Assigned task
Only an exact repetition of all the entries will be accepted.
-------- Data --------
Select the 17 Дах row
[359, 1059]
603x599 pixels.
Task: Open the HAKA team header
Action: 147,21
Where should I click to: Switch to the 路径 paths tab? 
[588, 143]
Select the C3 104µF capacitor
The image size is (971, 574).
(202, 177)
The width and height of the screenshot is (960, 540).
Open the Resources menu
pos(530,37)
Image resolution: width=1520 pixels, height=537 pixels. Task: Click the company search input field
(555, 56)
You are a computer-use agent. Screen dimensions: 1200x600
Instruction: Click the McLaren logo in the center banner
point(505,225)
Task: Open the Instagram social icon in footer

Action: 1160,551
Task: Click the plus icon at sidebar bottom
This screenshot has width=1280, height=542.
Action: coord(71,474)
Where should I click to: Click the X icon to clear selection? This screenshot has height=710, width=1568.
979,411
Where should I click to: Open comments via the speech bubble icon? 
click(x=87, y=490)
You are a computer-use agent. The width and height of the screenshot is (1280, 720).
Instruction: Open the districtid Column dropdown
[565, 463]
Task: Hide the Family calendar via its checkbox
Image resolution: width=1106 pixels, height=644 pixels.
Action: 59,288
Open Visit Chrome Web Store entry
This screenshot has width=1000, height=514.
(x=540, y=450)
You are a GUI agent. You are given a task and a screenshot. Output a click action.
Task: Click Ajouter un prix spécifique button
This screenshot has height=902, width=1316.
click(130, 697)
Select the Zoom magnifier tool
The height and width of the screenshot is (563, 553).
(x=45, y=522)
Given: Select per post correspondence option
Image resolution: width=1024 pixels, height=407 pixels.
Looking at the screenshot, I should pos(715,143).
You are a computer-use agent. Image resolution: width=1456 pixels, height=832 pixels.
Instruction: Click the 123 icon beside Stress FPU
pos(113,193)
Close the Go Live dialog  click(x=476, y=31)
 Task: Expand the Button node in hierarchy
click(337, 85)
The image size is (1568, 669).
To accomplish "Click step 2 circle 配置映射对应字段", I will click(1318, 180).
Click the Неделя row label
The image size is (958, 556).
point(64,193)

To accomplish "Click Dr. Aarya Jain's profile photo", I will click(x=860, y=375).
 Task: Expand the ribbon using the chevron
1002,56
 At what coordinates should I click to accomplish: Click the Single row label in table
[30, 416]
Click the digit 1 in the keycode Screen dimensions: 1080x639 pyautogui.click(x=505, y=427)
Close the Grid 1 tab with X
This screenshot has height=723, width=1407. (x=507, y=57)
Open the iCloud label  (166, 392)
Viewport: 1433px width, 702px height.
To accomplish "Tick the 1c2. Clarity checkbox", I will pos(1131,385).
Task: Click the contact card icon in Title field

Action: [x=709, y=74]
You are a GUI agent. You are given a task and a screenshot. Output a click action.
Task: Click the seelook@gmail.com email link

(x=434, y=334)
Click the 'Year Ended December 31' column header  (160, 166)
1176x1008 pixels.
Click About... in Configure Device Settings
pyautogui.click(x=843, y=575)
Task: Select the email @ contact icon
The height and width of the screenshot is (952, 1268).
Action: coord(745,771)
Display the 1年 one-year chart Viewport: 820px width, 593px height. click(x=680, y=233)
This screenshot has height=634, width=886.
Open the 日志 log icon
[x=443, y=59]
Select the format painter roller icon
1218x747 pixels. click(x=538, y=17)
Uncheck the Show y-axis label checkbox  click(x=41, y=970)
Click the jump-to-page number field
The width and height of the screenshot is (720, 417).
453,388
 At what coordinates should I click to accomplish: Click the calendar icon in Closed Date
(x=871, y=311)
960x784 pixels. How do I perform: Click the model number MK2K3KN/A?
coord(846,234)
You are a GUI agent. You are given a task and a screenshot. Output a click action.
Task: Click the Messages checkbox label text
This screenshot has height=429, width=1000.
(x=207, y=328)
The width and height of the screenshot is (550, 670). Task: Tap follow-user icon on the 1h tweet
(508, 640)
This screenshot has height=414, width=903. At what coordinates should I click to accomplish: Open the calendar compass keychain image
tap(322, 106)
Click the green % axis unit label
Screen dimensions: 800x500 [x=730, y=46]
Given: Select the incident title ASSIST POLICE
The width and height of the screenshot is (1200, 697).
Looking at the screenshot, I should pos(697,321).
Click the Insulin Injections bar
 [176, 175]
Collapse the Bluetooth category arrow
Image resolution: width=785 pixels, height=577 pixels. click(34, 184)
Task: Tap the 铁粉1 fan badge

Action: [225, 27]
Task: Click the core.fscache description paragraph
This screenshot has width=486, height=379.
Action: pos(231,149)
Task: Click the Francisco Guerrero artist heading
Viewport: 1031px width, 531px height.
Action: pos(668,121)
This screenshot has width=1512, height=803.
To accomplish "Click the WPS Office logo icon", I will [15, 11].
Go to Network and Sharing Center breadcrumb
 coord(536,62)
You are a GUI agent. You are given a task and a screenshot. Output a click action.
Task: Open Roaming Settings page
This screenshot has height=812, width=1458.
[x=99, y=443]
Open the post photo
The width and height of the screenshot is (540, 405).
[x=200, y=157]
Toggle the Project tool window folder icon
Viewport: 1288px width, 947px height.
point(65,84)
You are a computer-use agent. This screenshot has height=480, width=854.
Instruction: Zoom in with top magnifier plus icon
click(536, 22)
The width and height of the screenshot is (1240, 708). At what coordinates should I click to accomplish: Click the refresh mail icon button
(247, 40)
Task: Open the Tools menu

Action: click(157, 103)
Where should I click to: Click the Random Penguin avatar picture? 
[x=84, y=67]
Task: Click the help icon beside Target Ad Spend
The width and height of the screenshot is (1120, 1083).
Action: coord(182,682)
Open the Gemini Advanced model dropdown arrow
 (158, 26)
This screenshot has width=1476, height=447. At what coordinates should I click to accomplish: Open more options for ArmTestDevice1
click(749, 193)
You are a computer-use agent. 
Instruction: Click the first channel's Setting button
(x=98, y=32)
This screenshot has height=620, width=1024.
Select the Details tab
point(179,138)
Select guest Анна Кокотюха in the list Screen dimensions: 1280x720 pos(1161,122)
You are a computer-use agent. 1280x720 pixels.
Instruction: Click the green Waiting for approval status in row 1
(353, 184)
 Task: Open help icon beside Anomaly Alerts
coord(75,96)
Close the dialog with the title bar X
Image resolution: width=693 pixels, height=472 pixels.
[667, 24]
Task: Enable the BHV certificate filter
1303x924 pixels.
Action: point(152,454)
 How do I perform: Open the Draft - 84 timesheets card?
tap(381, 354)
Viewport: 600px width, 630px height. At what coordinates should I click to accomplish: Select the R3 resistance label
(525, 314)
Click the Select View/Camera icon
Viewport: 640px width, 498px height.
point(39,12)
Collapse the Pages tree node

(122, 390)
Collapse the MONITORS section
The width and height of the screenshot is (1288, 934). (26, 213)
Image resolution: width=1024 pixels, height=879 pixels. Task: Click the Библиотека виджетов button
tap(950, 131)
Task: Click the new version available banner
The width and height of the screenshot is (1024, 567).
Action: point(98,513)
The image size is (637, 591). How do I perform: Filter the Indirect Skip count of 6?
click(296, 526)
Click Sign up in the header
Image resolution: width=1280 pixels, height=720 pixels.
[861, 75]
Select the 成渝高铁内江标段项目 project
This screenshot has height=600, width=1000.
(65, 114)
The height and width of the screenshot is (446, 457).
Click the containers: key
--------
Exercise answer
Select the 17 Дах row
[359, 1059]
603x599 pixels.
Task: Open the HAKA team header
Action: 147,21
Where should I click to: Switch to the 路径 paths tab? 
[588, 143]
Select the C3 104µF capacitor
The image size is (971, 574).
(202, 177)
The width and height of the screenshot is (960, 540).
Open the Resources menu
pos(530,37)
Image resolution: width=1520 pixels, height=537 pixels. Task: Click the company search input field
(555, 56)
You are a computer-use agent. Screen dimensions: 1200x600
Instruction: Click the McLaren logo in the center banner
point(505,225)
Task: Open the Instagram social icon in footer

Action: 1160,551
Task: Click the plus icon at sidebar bottom
This screenshot has width=1280, height=542.
Action: coord(71,474)
Where should I click to: Click the X icon to clear selection? This screenshot has height=710, width=1568.
979,411
Where should I click to: Open comments via the speech bubble icon? 
click(x=87, y=490)
You are a computer-use agent. The width and height of the screenshot is (1280, 720).
Instruction: Open the districtid Column dropdown
[565, 463]
Task: Hide the Family calendar via its checkbox
Image resolution: width=1106 pixels, height=644 pixels.
Action: 59,288
Open Visit Chrome Web Store entry
This screenshot has width=1000, height=514.
(x=540, y=450)
You are a GUI agent. You are given a task and a screenshot. Output a click action.
Task: Click Ajouter un prix spécifique button
This screenshot has height=902, width=1316.
click(130, 697)
Select the Zoom magnifier tool
The height and width of the screenshot is (563, 553).
(x=45, y=522)
Given: Select per post correspondence option
Image resolution: width=1024 pixels, height=407 pixels.
Looking at the screenshot, I should pos(715,143).
You are a computer-use agent. Image resolution: width=1456 pixels, height=832 pixels.
Instruction: Click the 123 icon beside Stress FPU
pos(113,193)
Close the Go Live dialog  click(x=476, y=31)
 Task: Expand the Button node in hierarchy
click(337, 85)
The image size is (1568, 669).
To accomplish "Click step 2 circle 配置映射对应字段", I will click(1318, 180).
Click the Неделя row label
The image size is (958, 556).
point(64,193)

To accomplish "Click Dr. Aarya Jain's profile photo", I will click(x=860, y=375).
 Task: Expand the ribbon using the chevron
1002,56
 At what coordinates should I click to accomplish: Click the Single row label in table
[30, 416]
Click the digit 1 in the keycode Screen dimensions: 1080x639 pyautogui.click(x=505, y=427)
Close the Grid 1 tab with X
This screenshot has height=723, width=1407. (x=507, y=57)
Open the iCloud label  (166, 392)
Viewport: 1433px width, 702px height.
To accomplish "Tick the 1c2. Clarity checkbox", I will pos(1131,385).
Task: Click the contact card icon in Title field

Action: [x=709, y=74]
You are a GUI agent. You are given a task and a screenshot. Output a click action.
Task: Click the seelook@gmail.com email link

(x=434, y=334)
Click the 'Year Ended December 31' column header  (160, 166)
1176x1008 pixels.
Click About... in Configure Device Settings
pyautogui.click(x=843, y=575)
Task: Select the email @ contact icon
The height and width of the screenshot is (952, 1268).
Action: coord(745,771)
Display the 1年 one-year chart Viewport: 820px width, 593px height. click(x=680, y=233)
This screenshot has height=634, width=886.
Open the 日志 log icon
[x=443, y=59]
Select the format painter roller icon
1218x747 pixels. click(x=538, y=17)
Uncheck the Show y-axis label checkbox  click(x=41, y=970)
Click the jump-to-page number field
The width and height of the screenshot is (720, 417).
453,388
 At what coordinates should I click to accomplish: Click the calendar icon in Closed Date
(x=871, y=311)
960x784 pixels. How do I perform: Click the model number MK2K3KN/A?
coord(846,234)
You are a GUI agent. You are given a task and a screenshot. Output a click action.
Task: Click the Messages checkbox label text
This screenshot has height=429, width=1000.
(x=207, y=328)
The width and height of the screenshot is (550, 670). Task: Tap follow-user icon on the 1h tweet
(508, 640)
This screenshot has height=414, width=903. At what coordinates should I click to accomplish: Open the calendar compass keychain image
tap(322, 106)
Click the green % axis unit label
Screen dimensions: 800x500 [x=730, y=46]
Given: Select the incident title ASSIST POLICE
The width and height of the screenshot is (1200, 697).
Looking at the screenshot, I should pos(697,321).
Click the Insulin Injections bar
 [176, 175]
Collapse the Bluetooth category arrow
Image resolution: width=785 pixels, height=577 pixels. click(34, 184)
Task: Tap the 铁粉1 fan badge

Action: [225, 27]
Task: Click the core.fscache description paragraph
This screenshot has width=486, height=379.
Action: pos(231,149)
Task: Click the Francisco Guerrero artist heading
Viewport: 1031px width, 531px height.
Action: pos(668,121)
This screenshot has width=1512, height=803.
To accomplish "Click the WPS Office logo icon", I will [15, 11].
Go to Network and Sharing Center breadcrumb
 coord(536,62)
You are a GUI agent. You are given a task and a screenshot. Output a click action.
Task: Open Roaming Settings page
This screenshot has height=812, width=1458.
[x=99, y=443]
Open the post photo
The width and height of the screenshot is (540, 405).
[x=200, y=157]
Toggle the Project tool window folder icon
Viewport: 1288px width, 947px height.
point(65,84)
You are a computer-use agent. This screenshot has height=480, width=854.
Instruction: Zoom in with top magnifier plus icon
click(536, 22)
The width and height of the screenshot is (1240, 708). At what coordinates should I click to accomplish: Click the refresh mail icon button
(247, 40)
Task: Open the Tools menu

Action: click(157, 103)
Where should I click to: Click the Random Penguin avatar picture? 
[x=84, y=67]
Task: Click the help icon beside Target Ad Spend
The width and height of the screenshot is (1120, 1083).
Action: coord(182,682)
Open the Gemini Advanced model dropdown arrow
 (158, 26)
This screenshot has width=1476, height=447. At what coordinates should I click to accomplish: Open more options for ArmTestDevice1
click(749, 193)
You are a computer-use agent. 
Instruction: Click the first channel's Setting button
(x=98, y=32)
This screenshot has height=620, width=1024.
Select the Details tab
point(179,138)
Select guest Анна Кокотюха in the list Screen dimensions: 1280x720 pos(1161,122)
You are a computer-use agent. 1280x720 pixels.
Instruction: Click the green Waiting for approval status in row 1
(353, 184)
 Task: Open help icon beside Anomaly Alerts
coord(75,96)
Close the dialog with the title bar X
Image resolution: width=693 pixels, height=472 pixels.
[667, 24]
Task: Enable the BHV certificate filter
1303x924 pixels.
Action: point(152,454)
 How do I perform: Open the Draft - 84 timesheets card?
tap(381, 354)
Viewport: 600px width, 630px height. At what coordinates should I click to accomplish: Select the R3 resistance label
(525, 314)
Click the Select View/Camera icon
Viewport: 640px width, 498px height.
point(39,12)
Collapse the Pages tree node

(122, 390)
Collapse the MONITORS section
The width and height of the screenshot is (1288, 934). (26, 213)
Image resolution: width=1024 pixels, height=879 pixels. Task: Click the Библиотека виджетов button
tap(950, 131)
Task: Click the new version available banner
The width and height of the screenshot is (1024, 567).
Action: point(98,513)
The image size is (637, 591). How do I perform: Filter the Indirect Skip count of 6?
click(296, 526)
Click Sign up in the header
Image resolution: width=1280 pixels, height=720 pixels.
[861, 75]
Select the 成渝高铁内江标段项目 project
This screenshot has height=600, width=1000.
(65, 114)
The height and width of the screenshot is (446, 457).
Click the containers: key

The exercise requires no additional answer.